From thehackernews.com
![SonicWall](https://thehackernews.com/new-images/img/b/R29vZ2xl/AVvXsEgTdzwEIazKL1IdHuI1NcNGE2sZchTrb7XxlrDd5DHL-FHWh4qvHuJPHjY24fmTtAyows70s53kU4bwyR5o3h8i8h4hk6Nf5aPJ2F5iLW9yC5HJgkM26KmzaOep81nAwD8aLesFS81sXffSMhhr9Tn4acdENs5n7Ezf-IlQINE7pQIWiYIcB6VH9Ec5/s728-e1000/sonicwall.jpg)
SonicWall has published an advisory warning of a trio of security flaws in its Secure Mobile Access (SMA) 1000 appliances, including a high-severity authentication bypass vulnerability.

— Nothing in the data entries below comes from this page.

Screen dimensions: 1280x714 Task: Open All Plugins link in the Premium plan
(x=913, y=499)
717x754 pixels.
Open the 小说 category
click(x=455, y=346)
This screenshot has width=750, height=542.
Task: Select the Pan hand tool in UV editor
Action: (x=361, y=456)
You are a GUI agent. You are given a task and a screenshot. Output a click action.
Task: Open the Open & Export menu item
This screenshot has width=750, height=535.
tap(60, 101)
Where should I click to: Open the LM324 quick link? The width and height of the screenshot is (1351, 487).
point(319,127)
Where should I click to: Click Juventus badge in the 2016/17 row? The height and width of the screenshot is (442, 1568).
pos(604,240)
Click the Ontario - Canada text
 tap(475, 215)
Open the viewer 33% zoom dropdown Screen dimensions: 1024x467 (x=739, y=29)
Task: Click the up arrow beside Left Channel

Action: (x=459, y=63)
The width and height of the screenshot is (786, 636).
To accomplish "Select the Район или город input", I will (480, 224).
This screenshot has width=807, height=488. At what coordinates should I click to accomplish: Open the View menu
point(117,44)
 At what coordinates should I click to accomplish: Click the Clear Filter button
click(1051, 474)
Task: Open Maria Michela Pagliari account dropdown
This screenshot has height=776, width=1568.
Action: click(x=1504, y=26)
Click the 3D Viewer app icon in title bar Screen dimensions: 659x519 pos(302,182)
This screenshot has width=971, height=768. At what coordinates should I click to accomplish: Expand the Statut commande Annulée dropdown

The weaknesses in question impact SMA 6200, 6210, 7200, 7210, 8000v running firmware versions 12.4.0 and 12.4.1. The list of vulnerabilities is below –
- CVE-2022-22282 (CVSS score: 8.2) – Unauthenticated Access Control Bypass
- CVE-2022-1702 (CVSS score: 6.1) – URL redirection to an untrusted site (open redirection)
- CVE-2022-1701 (CVSS score: 5.7) – Use of a shared and hard-coded cryptographic key
Successful exploitation of the aforementioned bugs could allow an attacker to unauthorized access to internal resources and even redirect potential victims to malicious websites.